In [1]:
# Data Wrangling Workshop Chapter 8 Activity Program
# DSC 540
# Weeks 11 and 12
# Data Preparation Assignment Weeks 11 and 12
# David Berberena
# 6/1/2024

# Program Start

## Activity 8.01

In [2]:
# Prior to the activity questions, the guidelines state that we need to access the petsdb database in SQL, which means that 
# I need to import the sqlite3 library to perform SQL commands within Python.

import sqlite3

# To access the petsdb database, I can use sqlite3's connect() function while naming the database as the argument. However, 
# the activity instructions say that I need to verify the connection to the database, so I will encase this connect() 
# function within a try-except block of code and run the verification of the database connection as a function, with the 
# function performing a SELECT SQL command using the cursor() and execute() functions of sqlite3.

def sql_verify():
    try:
        pet_database = sqlite3.connect('petsdb')
        pet_cursor = pet_database.cursor()
        pet_cursor.execute('SELECT 1')
        pet_database.close()
        return True
    except sqlite3.Error as error:
        print(f'Something went wrong. {error}')
        return False

# The if-else statement here prints the resulting statement should the verification function prove to be successful or not.
    
if sql_verify():
    print('You have successfully connected to the petsdb database!')
else:
    print('There was a problem connecting to the petsdb database.')
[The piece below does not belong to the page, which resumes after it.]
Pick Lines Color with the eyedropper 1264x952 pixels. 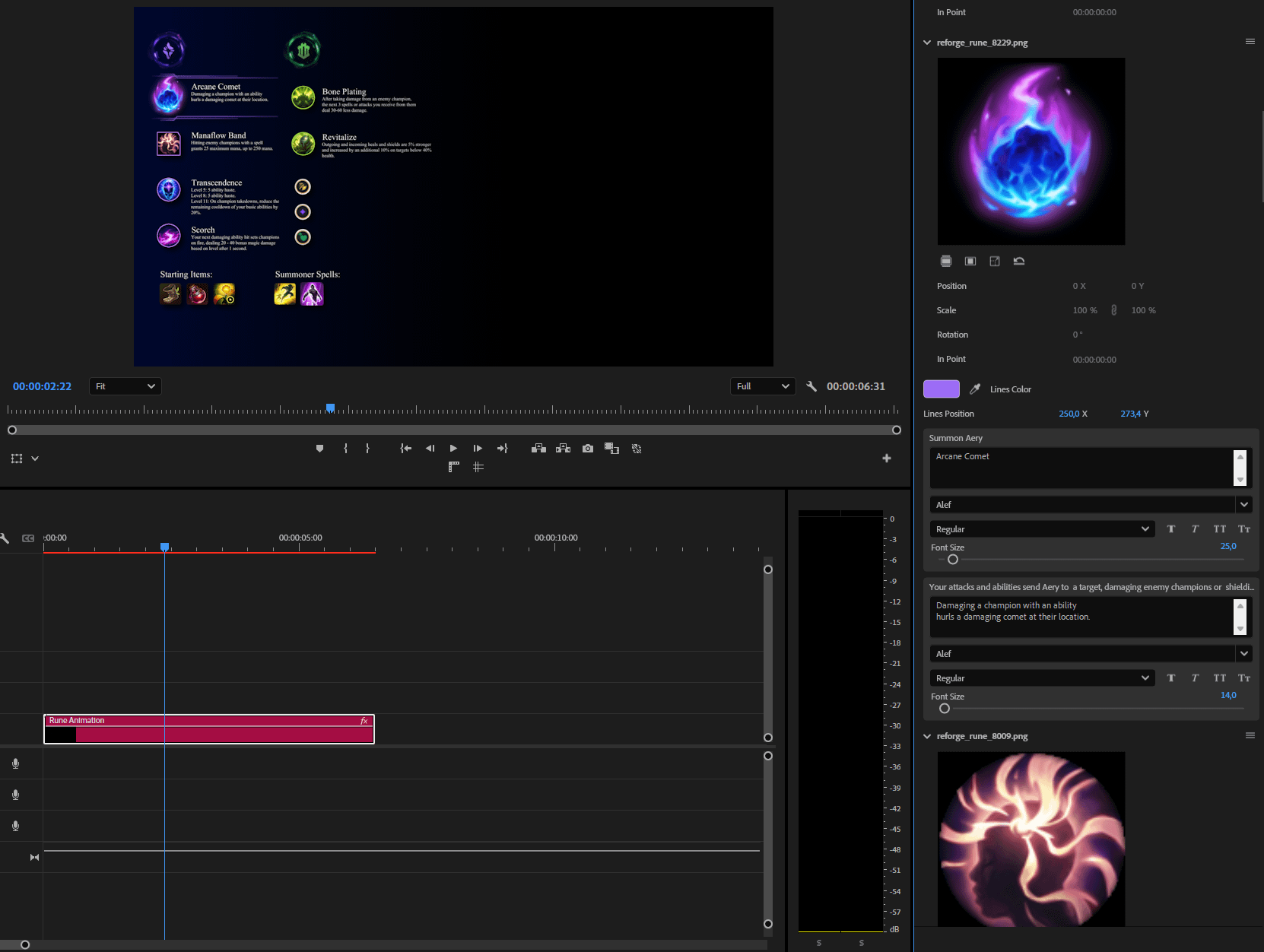975,389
You have successfully connected to the petsdb database!


In [3]:
# 1. What is the count of people belonging to different age groups in the persons table?

# As there are an unspecified number of age groups, yet there are more than 1, I have decided to create another function 
# that iterates through the persons table within the petsdb database in SQL. The function selects all rows in the table, 
# gleans the age of each person within the persons table, groups those people by the ages that were just identified, and 
# counts the number of people in each age group. The fetchall() function allows me to store the results into a Python 
# variable that I can then use a for loop on to extract the count of people and their respective age groups.

def people_ages():
    pet_database = sqlite3.connect('petsdb')
    pet_cursor = pet_database.cursor()
    pet_cursor.execute('SELECT count(*), age FROM persons GROUP BY age')
    age_groups = pet_cursor.fetchall()
    for num_persons, age in age_groups:
            print(f'We have {num_persons} people aged {age}')
    pet_database.close()
            
# The function is called to display the number of people in each age group.
            
people_ages()

We have 2 people aged 5
We have 1 people aged 6
We have 1 people aged 7
We have 3 people aged 8
We have 1 people aged 9
We have 2 people aged 11
We have 3 people aged 12
We have 1 people aged 13
We have 4 people aged 14
We have 2 people aged 16
We have 2 people aged 17
We have 3 people aged 18
We have 1 people aged 19
We have 3 people aged 22
We have 2 people aged 23
We have 3 people aged 24
We have 2 people aged 25
We have 1 people aged 27
We have 1 people aged 30
We have 3 people aged 31
We have 1 people aged 32
We have 1 people aged 33
We have 2 people aged 34
We have 3 people aged 35
We have 3 people aged 36
We have 1 people aged 37
We have 2 people aged 39
We have 1 people aged 40
We have 1 people aged 42
We have 2 people aged 44
We have 2 people aged 48
We have 1 people aged 49
We have 1 people aged 50
We have 2 people aged 51
We have 2 people aged 52
We have 2 people aged 53
We have 2 people aged 54
We have 1 people aged 58
We have 1 people aged 59
We have 1 people aged 60
We ha

In [4]:
# 2. Which age group has the maximum number of people?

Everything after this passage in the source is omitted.